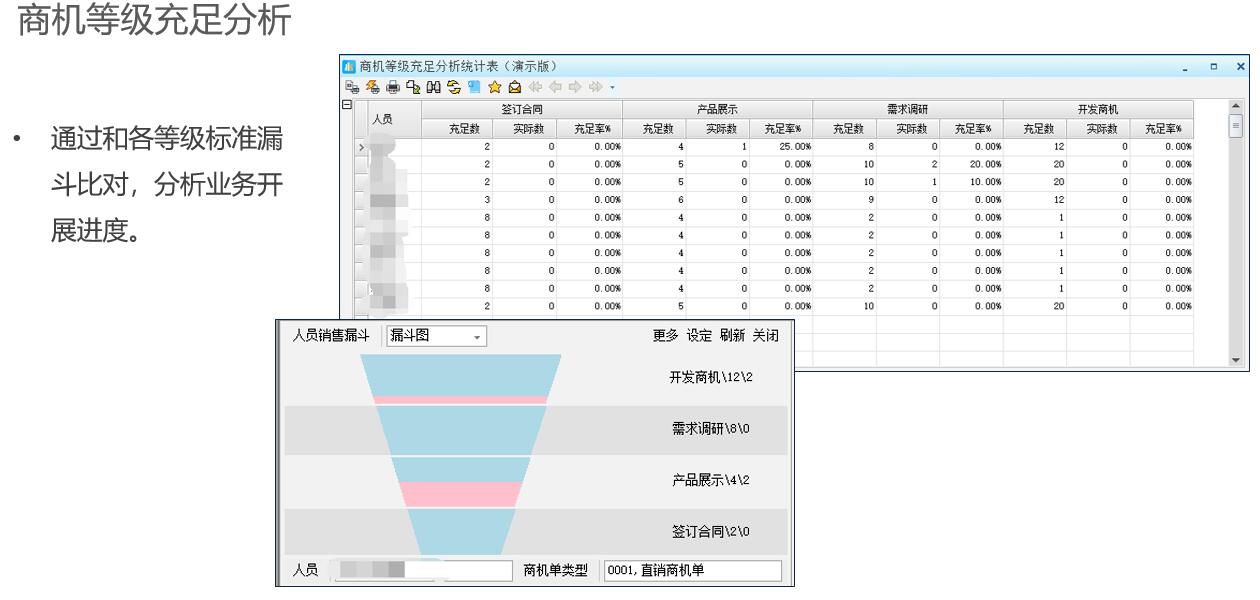Click the envelope mail icon

click(x=514, y=87)
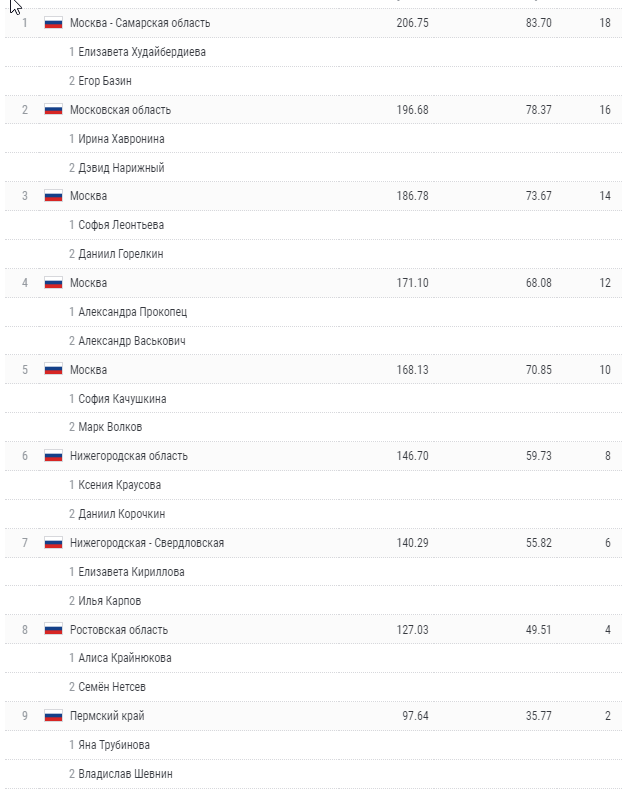Viewport: 625px width, 790px height.
Task: Open Дэвид Нарижный's entry
Action: [121, 167]
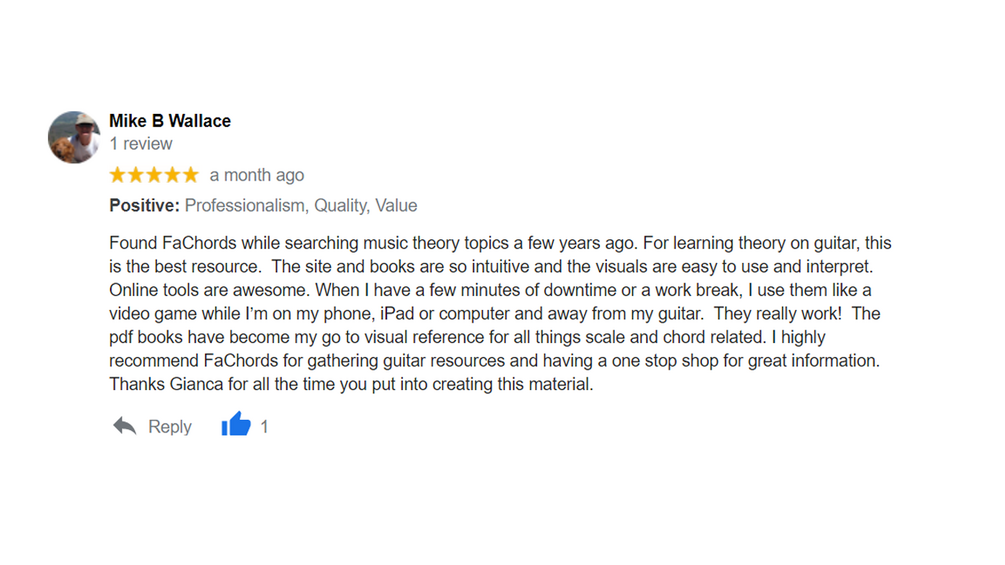Click the like count number 1
This screenshot has width=1005, height=565.
(x=264, y=427)
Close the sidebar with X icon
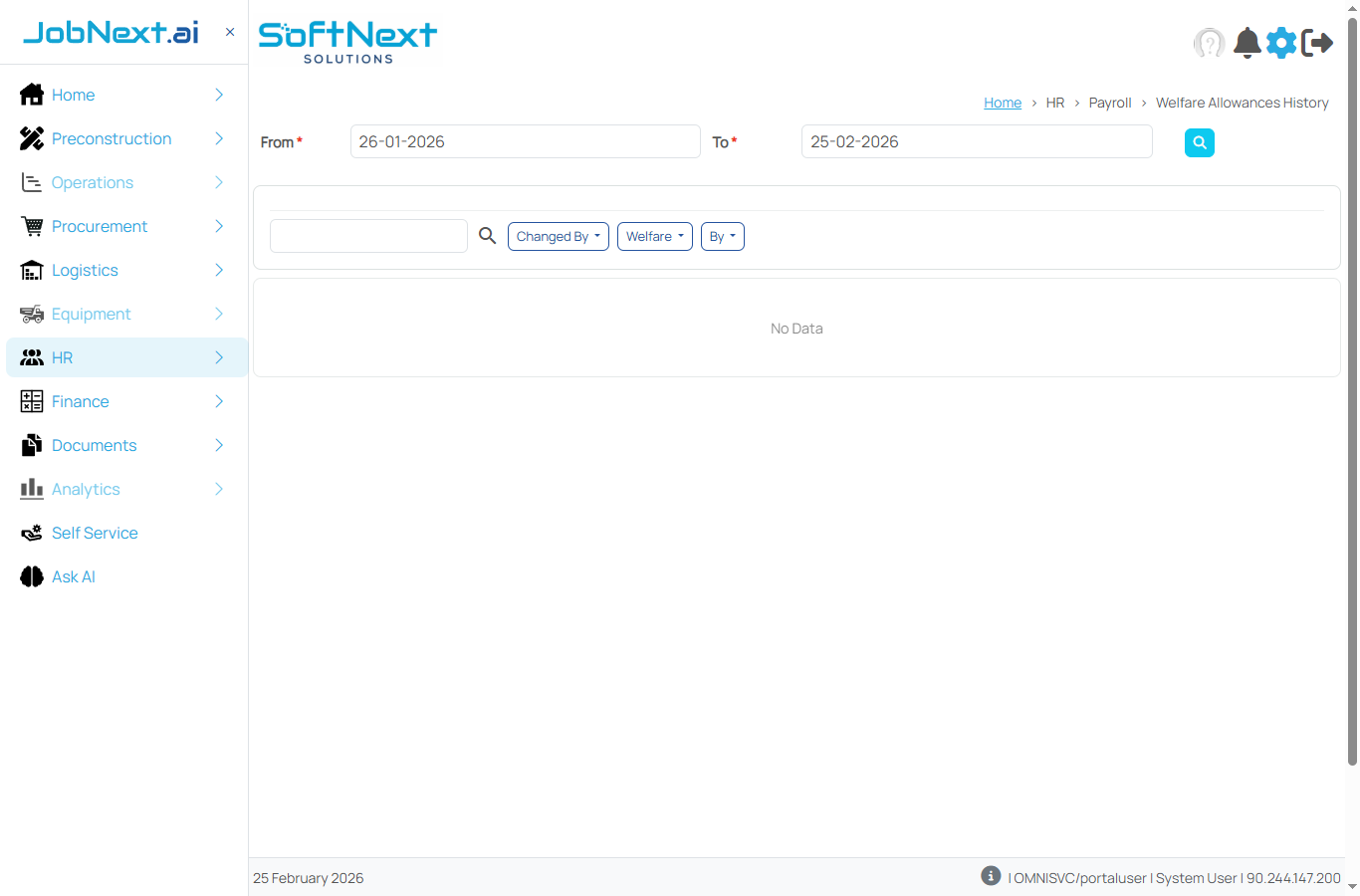This screenshot has height=896, width=1360. tap(230, 32)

▶ [Work task]
All lines from the one containing "Close the sidebar with X icon" through the final line of the entries above are to be copied exactly; the pictures are not.

▶ [Answer box]
Close the sidebar with X icon
This screenshot has height=896, width=1360. tap(230, 32)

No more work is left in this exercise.